*Challenge*: Print the items between the lines holding "Open the VLC" and "Select the JetBrains", inclusive, reproducing each line exactly as it appears.
[Start of Raw data]
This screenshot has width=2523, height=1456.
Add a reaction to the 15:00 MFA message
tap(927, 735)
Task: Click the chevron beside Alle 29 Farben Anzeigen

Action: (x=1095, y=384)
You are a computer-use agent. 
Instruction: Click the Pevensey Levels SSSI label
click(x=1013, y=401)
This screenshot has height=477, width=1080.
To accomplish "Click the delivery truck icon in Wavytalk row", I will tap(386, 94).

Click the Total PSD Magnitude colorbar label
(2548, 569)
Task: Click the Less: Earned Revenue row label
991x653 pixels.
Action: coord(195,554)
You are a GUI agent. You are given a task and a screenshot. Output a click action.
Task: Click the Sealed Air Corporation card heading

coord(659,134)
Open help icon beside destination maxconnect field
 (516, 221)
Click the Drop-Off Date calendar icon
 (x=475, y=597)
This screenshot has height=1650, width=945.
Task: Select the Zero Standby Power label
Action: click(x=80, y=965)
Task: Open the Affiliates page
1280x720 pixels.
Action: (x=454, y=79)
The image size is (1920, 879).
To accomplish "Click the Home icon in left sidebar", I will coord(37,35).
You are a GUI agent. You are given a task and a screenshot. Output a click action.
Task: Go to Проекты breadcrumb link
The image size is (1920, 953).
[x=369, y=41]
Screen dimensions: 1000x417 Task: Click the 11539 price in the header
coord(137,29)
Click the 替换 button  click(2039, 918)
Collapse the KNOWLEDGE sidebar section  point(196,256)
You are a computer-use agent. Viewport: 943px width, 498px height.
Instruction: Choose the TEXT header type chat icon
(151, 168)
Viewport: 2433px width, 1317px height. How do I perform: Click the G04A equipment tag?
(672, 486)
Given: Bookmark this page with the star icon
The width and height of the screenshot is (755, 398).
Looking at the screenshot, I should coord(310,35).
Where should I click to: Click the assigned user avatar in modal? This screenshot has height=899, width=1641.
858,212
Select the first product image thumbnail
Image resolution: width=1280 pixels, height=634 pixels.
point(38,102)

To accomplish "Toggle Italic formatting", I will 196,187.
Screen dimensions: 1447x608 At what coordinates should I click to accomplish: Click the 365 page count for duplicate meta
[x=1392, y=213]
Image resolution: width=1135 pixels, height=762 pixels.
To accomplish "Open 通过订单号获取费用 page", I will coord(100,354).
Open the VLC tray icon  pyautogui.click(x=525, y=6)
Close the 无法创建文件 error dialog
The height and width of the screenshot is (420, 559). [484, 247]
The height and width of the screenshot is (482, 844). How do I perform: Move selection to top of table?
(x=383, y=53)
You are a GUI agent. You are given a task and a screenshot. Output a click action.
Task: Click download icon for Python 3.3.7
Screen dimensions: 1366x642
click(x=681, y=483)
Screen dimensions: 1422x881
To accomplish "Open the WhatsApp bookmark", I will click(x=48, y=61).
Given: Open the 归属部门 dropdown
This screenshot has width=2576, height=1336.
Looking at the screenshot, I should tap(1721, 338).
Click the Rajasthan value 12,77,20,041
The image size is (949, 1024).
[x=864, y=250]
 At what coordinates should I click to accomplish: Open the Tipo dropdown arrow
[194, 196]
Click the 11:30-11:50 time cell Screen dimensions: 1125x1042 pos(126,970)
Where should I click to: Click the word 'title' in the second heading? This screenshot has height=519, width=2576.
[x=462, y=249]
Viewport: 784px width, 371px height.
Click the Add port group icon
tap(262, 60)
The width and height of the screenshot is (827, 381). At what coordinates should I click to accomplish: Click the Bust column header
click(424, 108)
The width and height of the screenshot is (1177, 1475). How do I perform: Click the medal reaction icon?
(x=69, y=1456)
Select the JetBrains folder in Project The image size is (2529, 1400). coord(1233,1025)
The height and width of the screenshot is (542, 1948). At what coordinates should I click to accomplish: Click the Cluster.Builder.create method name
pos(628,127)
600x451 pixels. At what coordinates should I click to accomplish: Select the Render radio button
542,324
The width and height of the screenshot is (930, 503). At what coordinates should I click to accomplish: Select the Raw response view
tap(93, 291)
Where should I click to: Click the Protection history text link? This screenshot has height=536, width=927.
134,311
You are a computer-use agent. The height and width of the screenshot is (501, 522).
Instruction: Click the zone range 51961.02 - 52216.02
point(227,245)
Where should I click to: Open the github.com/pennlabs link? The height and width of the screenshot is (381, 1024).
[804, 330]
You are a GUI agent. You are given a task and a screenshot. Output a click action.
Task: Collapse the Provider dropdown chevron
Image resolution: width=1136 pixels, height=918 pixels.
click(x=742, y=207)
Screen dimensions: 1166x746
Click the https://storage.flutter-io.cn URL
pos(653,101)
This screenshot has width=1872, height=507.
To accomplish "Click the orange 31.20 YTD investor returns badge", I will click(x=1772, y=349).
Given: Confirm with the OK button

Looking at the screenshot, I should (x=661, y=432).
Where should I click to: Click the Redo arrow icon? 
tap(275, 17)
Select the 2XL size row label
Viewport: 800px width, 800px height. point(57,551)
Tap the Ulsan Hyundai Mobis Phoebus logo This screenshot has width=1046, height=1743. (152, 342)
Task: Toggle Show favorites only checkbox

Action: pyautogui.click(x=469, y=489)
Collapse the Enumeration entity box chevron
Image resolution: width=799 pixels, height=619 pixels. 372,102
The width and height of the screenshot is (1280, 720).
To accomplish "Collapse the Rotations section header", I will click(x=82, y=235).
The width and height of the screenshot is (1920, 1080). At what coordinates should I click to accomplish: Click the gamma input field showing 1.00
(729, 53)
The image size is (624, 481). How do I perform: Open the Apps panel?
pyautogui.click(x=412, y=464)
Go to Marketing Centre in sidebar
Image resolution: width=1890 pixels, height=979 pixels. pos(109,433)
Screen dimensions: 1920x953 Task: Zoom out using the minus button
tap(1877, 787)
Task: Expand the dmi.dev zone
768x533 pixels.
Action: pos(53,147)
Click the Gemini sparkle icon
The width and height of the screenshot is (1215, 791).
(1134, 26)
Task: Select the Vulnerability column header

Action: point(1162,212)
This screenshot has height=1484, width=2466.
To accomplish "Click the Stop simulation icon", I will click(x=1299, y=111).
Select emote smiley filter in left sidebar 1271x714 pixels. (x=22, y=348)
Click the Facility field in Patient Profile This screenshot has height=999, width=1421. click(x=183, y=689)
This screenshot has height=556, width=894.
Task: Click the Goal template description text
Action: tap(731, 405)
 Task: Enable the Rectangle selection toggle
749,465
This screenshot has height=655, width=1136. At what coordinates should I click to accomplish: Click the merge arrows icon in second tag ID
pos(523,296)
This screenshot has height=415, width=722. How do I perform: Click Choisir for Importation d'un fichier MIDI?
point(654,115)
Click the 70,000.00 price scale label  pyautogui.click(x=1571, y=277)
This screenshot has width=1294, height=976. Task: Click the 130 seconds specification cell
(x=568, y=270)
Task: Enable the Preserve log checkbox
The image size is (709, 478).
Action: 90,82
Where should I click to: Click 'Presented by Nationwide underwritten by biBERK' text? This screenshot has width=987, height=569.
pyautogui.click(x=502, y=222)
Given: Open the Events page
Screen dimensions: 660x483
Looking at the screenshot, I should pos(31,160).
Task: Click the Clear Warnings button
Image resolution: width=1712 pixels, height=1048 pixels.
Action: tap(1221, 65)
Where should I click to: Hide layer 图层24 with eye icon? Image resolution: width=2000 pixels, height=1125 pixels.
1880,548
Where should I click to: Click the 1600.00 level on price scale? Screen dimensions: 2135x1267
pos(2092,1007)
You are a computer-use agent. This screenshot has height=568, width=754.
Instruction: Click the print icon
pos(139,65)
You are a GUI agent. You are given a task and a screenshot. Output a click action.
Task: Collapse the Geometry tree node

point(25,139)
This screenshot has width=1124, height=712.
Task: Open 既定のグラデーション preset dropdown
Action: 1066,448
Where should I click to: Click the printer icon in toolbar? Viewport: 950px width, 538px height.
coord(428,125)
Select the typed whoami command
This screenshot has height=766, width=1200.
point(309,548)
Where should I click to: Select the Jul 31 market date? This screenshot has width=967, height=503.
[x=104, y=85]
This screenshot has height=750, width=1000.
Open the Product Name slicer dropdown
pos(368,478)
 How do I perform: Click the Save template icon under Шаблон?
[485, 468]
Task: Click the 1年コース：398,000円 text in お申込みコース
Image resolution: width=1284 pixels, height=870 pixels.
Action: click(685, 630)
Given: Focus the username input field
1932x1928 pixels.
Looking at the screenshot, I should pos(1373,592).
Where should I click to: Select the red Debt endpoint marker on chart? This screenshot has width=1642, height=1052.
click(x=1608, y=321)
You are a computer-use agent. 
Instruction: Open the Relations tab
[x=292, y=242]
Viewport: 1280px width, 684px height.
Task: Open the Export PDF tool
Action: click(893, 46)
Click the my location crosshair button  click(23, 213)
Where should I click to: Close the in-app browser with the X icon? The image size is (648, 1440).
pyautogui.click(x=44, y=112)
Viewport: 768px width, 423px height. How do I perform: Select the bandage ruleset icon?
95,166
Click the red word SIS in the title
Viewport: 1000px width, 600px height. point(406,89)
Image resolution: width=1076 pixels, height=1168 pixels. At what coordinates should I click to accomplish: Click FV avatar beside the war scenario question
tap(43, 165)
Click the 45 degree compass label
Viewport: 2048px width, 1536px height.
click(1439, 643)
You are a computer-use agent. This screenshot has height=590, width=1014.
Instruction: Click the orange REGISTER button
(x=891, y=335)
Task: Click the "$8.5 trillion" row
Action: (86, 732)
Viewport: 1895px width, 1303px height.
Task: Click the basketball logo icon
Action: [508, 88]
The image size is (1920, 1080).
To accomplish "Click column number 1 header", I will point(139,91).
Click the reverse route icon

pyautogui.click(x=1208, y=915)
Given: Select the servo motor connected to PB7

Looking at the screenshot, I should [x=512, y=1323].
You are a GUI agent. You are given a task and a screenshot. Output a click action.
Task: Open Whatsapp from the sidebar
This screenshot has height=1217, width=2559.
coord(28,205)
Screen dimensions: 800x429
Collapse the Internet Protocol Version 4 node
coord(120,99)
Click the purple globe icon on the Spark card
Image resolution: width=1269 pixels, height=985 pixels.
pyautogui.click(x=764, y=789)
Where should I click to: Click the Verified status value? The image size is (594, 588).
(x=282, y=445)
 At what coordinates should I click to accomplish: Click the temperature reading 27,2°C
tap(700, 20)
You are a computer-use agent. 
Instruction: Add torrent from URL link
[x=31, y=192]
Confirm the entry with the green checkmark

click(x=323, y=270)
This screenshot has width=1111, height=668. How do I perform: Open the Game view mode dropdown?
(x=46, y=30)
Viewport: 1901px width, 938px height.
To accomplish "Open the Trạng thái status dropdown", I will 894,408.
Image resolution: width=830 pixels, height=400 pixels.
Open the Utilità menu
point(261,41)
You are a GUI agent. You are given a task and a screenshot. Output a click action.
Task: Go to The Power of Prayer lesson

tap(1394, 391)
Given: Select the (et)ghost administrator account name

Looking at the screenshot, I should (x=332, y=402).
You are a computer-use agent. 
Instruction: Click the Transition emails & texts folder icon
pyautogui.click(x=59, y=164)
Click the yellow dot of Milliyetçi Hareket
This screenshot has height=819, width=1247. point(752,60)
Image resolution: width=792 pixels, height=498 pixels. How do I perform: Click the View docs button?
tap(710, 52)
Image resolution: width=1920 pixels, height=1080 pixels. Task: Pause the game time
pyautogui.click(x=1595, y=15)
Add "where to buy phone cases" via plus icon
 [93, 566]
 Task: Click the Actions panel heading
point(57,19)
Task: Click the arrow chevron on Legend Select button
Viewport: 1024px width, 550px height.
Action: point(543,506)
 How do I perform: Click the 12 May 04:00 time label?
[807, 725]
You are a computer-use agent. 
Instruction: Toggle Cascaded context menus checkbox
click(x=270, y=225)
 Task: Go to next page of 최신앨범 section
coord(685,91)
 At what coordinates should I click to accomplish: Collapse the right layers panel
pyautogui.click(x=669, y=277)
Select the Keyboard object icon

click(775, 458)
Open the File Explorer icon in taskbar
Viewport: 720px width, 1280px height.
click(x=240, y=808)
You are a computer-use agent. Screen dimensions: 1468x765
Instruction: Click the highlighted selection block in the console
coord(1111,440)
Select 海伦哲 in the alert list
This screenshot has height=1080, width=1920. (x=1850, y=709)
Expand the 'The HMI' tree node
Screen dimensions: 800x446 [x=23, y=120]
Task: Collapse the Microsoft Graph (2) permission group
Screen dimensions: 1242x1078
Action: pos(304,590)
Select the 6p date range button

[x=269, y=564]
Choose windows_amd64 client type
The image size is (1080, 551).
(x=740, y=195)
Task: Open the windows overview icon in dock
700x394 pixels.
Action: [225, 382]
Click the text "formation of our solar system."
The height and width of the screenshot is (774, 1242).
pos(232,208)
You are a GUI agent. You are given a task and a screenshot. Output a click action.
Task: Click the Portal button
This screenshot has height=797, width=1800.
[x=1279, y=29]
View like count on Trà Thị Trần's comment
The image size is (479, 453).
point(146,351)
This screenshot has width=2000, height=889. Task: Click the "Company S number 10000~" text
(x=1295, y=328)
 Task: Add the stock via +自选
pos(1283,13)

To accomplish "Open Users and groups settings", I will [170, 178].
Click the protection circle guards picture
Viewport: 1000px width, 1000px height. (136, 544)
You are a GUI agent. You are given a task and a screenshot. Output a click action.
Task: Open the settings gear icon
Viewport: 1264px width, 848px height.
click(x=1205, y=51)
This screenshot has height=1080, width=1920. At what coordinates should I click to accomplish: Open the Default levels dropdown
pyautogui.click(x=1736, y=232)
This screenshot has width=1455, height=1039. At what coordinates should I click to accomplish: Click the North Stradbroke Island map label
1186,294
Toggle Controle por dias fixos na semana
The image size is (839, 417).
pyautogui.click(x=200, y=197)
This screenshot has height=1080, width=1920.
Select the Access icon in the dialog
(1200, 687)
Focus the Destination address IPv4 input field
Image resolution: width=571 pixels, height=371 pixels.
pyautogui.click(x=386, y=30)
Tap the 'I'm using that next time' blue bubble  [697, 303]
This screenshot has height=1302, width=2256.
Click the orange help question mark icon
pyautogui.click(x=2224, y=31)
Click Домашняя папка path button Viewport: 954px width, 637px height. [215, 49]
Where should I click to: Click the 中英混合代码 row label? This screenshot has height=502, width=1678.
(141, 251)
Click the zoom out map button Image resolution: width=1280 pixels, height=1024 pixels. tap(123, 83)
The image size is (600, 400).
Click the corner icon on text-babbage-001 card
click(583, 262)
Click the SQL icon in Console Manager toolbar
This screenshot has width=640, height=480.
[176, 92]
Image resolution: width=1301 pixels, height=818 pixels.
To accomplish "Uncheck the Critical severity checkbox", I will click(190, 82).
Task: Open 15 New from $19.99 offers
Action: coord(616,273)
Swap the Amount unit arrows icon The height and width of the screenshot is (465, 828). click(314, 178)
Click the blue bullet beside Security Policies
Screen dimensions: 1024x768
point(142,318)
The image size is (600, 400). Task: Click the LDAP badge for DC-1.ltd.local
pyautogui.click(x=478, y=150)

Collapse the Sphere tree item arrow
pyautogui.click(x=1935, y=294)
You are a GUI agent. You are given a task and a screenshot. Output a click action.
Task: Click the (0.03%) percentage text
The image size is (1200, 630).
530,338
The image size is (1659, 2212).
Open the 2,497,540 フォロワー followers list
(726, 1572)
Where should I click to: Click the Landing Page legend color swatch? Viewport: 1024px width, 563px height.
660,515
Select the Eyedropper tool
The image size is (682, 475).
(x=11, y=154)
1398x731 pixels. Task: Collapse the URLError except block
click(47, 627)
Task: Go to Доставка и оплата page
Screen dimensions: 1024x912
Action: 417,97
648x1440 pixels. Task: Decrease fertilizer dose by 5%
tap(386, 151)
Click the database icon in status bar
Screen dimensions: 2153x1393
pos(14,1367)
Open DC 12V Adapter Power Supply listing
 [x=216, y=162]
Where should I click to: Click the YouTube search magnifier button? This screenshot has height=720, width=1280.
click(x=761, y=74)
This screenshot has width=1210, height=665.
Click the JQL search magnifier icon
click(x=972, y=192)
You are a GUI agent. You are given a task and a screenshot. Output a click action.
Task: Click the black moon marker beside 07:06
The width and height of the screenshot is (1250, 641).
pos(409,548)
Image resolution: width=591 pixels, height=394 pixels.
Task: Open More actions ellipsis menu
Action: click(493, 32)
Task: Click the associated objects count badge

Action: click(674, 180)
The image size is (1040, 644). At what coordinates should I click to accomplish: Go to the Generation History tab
[End of Raw data]
*Answer for the task*:
Open the VLC tray icon  pyautogui.click(x=525, y=6)
Close the 无法创建文件 error dialog
The height and width of the screenshot is (420, 559). [484, 247]
The height and width of the screenshot is (482, 844). How do I perform: Move selection to top of table?
(x=383, y=53)
You are a GUI agent. You are given a task and a screenshot. Output a click action.
Task: Click download icon for Python 3.3.7
Screen dimensions: 1366x642
click(x=681, y=483)
Screen dimensions: 1422x881
To accomplish "Open the WhatsApp bookmark", I will click(x=48, y=61).
Given: Open the 归属部门 dropdown
This screenshot has width=2576, height=1336.
Looking at the screenshot, I should tap(1721, 338).
Click the Rajasthan value 12,77,20,041
The image size is (949, 1024).
[x=864, y=250]
 At what coordinates should I click to accomplish: Open the Tipo dropdown arrow
[194, 196]
Click the 11:30-11:50 time cell Screen dimensions: 1125x1042 pos(126,970)
Where should I click to: Click the word 'title' in the second heading? This screenshot has height=519, width=2576.
[x=462, y=249]
Viewport: 784px width, 371px height.
Click the Add port group icon
tap(262, 60)
The width and height of the screenshot is (827, 381). At what coordinates should I click to accomplish: Click the Bust column header
click(424, 108)
The width and height of the screenshot is (1177, 1475). How do I perform: Click the medal reaction icon?
(x=69, y=1456)
Select the JetBrains folder in Project The image size is (2529, 1400). coord(1233,1025)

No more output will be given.